I moved up to the latest hystrix (1.2.17). I also took the advise of Ben Christensen to add the following to my fallback method:
log.error(getExecutionEvents());
try {
throw new Exception();
}
catch (Exception e) {
StringWriter sw = new StringWriter();
PrintWriter pw = new PrintWriter(sw);
e.printStackTrace(pw);
log.error(sw.toString());
}
In the log I saw:
ERROR - 84391 - [http-bio-8080-exec-4] (CreateTokenCommand.java:78) - [TIMEOUT]
ERROR - 84393 - [http-bio-8080-exec-4] (CreateTokenCommand.java:86) - java.lang.Exception
at com.acmeair.web.hystrixcommands.CreateTokenCommand.getFallback(CreateTokenCommand.java:80)
at com.acmeair.web.hystrixcommands.CreateTokenCommand.getFallback(CreateTokenCommand.java:38)
at com.netflix.hystrix.HystrixCommand.getFallbackWithProtection(HystrixCommand.java:868)
at com.netflix.hystrix.HystrixCommand.getFallbackOrThrowException(HystrixCommand.java:1129)
at com.netflix.hystrix.HystrixCommand.access$2000(HystrixCommand.java:81)
at com.netflix.hystrix.HystrixCommand$QueuedExecutionFuture.performActualGet(HystrixCommand.java:1532)
at com.netflix.hystrix.HystrixCommand$QueuedExecutionFuture.get(HystrixCommand.java:1451)
at com.netflix.hystrix.HystrixCommand$QueuedExecutionFuture.get(HystrixCommand.java:1483)
at com.netflix.hystrix.HystrixCommand.execute(HystrixCommand.java:429)
at com.acmeair.web.LoginREST.login(LoginREST.java:52)
I then put log statements around the command execute to understand why on first request to see if it was taking over 1000 ms (the default for the timeout). Surely enough it was. I will attach the log file that contains the first and second request. You can see the first request takes 1013 ms and the second takes only 44 ms.

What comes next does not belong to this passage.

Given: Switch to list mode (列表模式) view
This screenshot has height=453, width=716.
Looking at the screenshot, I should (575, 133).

Of the expensive calls in the first, here is what I see:
DEBUG - 83384 - [http-bio-8080-exec-4] (LoginREST.java:51) - ***** before call to CreateTokenCommand
INFO - 83541 - [hystrix-AcmeAirPool-1] (ConnectionPoolCleaner.java:110) - Initializing ConnectionPoolCleaner for NFHttpClient:acmeair-auth-service-client
This took 157 ms on the first call, and I don't see it on the second call.

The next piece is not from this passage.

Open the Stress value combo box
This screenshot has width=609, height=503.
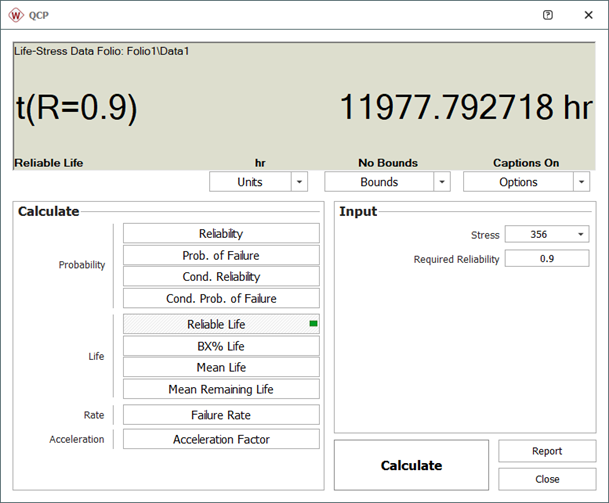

DEBUG - 83554 - [acmeair-auth-service-client-ConnectionPoolCleanerThread] (ConnPoolByRoute.java:725) - Closing connections idle longer than 30000 MILLISECONDS
DEBUG - 83743 - [hystrix-AcmeAirPool-1] (BaseLoadBalancer.java:279) - LoadBalancer: pingIntervalSeconds set to 30
This took 189 ms on the first call, and I don't see it on the second call.
DEBUG - 83744 - [hystrix-AcmeAirPool-1] (BaseLoadBalancer.java:298) - LoadBalancer: maxTotalPingTime set to 2
INFO - 83808 - [hystrix-AcmeAirPool-1] (BaseLoadBalancer.java:184) - Client:acmeair-auth-service-client instantiated a LoadBalancer:DynamicServerListLoadBalancer:{NFLoadBalancer:name=acmeair-auth-service-client,current list of Servers=[],Load balancer stats=Zone stats: {},Server stats: []}ServerList:null
This took 64 ms on the first call, and I don't see it on the second call.
DEBUG - 83862 - [hystrix-AcmeAirPool-1] (DefaultClientConnection.java:271) - >> User-Agent: Apache-HttpClient/4.1.2 (java 1.5)
DEBUG - 84251 - [hystrix-AcmeAirPool-1] (Wire.java:63) - << "HTTP/1.1 200 OK[\r][\n]"
This took 389 ms on the first call, but only 15 ms on the second call.
DEBUG - 84266 - [hystrix-AcmeAirPool-1] (CreateTokenCommand.java:62) - responseString = {"id":"fcefca64-23f7-46d9-a927-d15c26b28430","customerid":"
ui...@email.com","lastAccessedTime":1374541545537,"timeoutTime":1374627945537}
ERROR - 84390 - [http-bio-8080-exec-4] (CreateTokenCommand.java:77) - calling CreateTokenCommand fallback
This took 124 ms in the first call and represents the time it took for my app to deserialize the message. On the second call, the fallback isn't called, but in the second call it must have taken 10 ms or less.
So I think this shows that the initial Ribbon (with Eureka)/Hystrix and connection establishment along with slower on first invocation Jackson deserialization just happens to take slightly over 1000 ms. My guess it that this failure happens across threads given I ramp up the users in parallel and the connection pool slowness is likely to happen until the pool grows to the thread pool size.
I talked to others at the bootcamp that saw the same behavior. I'd suggest those people do the same as I did - using debugging to measure the first execution time to ensure it is longer than the timeout and therefore hystrix is "failing" the call as expected.
I wonder if this is rather typical in Netflix usage? I wonder if it's typical that the first request fails. The code I have in my command is pretty standard following the rss recipe sample of ribbon usage. I also wonder if there is some way to let Hystrix be more accepting until warmup has occurred.